------ EXERCISE INPUT
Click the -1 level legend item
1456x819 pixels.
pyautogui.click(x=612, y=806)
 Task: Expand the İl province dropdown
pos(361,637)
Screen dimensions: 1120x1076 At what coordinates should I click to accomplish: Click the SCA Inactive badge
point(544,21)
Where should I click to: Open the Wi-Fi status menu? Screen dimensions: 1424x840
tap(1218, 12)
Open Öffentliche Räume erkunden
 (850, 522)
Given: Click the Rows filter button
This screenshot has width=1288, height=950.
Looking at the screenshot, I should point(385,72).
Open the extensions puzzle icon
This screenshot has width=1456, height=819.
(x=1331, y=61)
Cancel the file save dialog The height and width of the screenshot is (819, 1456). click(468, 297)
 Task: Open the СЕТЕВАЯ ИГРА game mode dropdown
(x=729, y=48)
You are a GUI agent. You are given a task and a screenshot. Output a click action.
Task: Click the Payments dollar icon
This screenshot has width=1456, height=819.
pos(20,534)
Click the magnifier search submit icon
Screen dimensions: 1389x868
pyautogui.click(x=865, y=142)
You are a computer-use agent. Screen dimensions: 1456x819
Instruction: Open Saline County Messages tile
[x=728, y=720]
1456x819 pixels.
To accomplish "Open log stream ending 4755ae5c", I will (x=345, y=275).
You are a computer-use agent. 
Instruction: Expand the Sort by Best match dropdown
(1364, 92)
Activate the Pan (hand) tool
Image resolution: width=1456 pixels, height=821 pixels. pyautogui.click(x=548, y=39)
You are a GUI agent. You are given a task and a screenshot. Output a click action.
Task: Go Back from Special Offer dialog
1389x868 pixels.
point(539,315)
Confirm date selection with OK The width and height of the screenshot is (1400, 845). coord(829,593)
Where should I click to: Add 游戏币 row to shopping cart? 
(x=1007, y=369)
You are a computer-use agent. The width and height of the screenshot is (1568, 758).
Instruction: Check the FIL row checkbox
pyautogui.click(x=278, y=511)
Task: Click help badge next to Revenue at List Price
------------
__EXERCISE DIRECTIONS__
An exact copy of every record above is needed. Write it out word for word.

__ANSWER SECTION__
Click the -1 level legend item
1456x819 pixels.
pyautogui.click(x=612, y=806)
 Task: Expand the İl province dropdown
pos(361,637)
Screen dimensions: 1120x1076 At what coordinates should I click to accomplish: Click the SCA Inactive badge
point(544,21)
Where should I click to: Open the Wi-Fi status menu? Screen dimensions: 1424x840
tap(1218, 12)
Open Öffentliche Räume erkunden
 (850, 522)
Given: Click the Rows filter button
This screenshot has width=1288, height=950.
Looking at the screenshot, I should point(385,72).
Open the extensions puzzle icon
This screenshot has width=1456, height=819.
(x=1331, y=61)
Cancel the file save dialog The height and width of the screenshot is (819, 1456). click(468, 297)
 Task: Open the СЕТЕВАЯ ИГРА game mode dropdown
(x=729, y=48)
You are a GUI agent. You are given a task and a screenshot. Output a click action.
Task: Click the Payments dollar icon
This screenshot has width=1456, height=819.
pos(20,534)
Click the magnifier search submit icon
Screen dimensions: 1389x868
pyautogui.click(x=865, y=142)
You are a computer-use agent. Screen dimensions: 1456x819
Instruction: Open Saline County Messages tile
[x=728, y=720]
1456x819 pixels.
To accomplish "Open log stream ending 4755ae5c", I will (x=345, y=275).
You are a computer-use agent. 
Instruction: Expand the Sort by Best match dropdown
(1364, 92)
Activate the Pan (hand) tool
Image resolution: width=1456 pixels, height=821 pixels. pyautogui.click(x=548, y=39)
You are a GUI agent. You are given a task and a screenshot. Output a click action.
Task: Go Back from Special Offer dialog
1389x868 pixels.
point(539,315)
Confirm date selection with OK The width and height of the screenshot is (1400, 845). coord(829,593)
Where should I click to: Add 游戏币 row to shopping cart? 
(x=1007, y=369)
You are a computer-use agent. The width and height of the screenshot is (1568, 758).
Instruction: Check the FIL row checkbox
pyautogui.click(x=278, y=511)
Task: Click help badge next to Revenue at List Price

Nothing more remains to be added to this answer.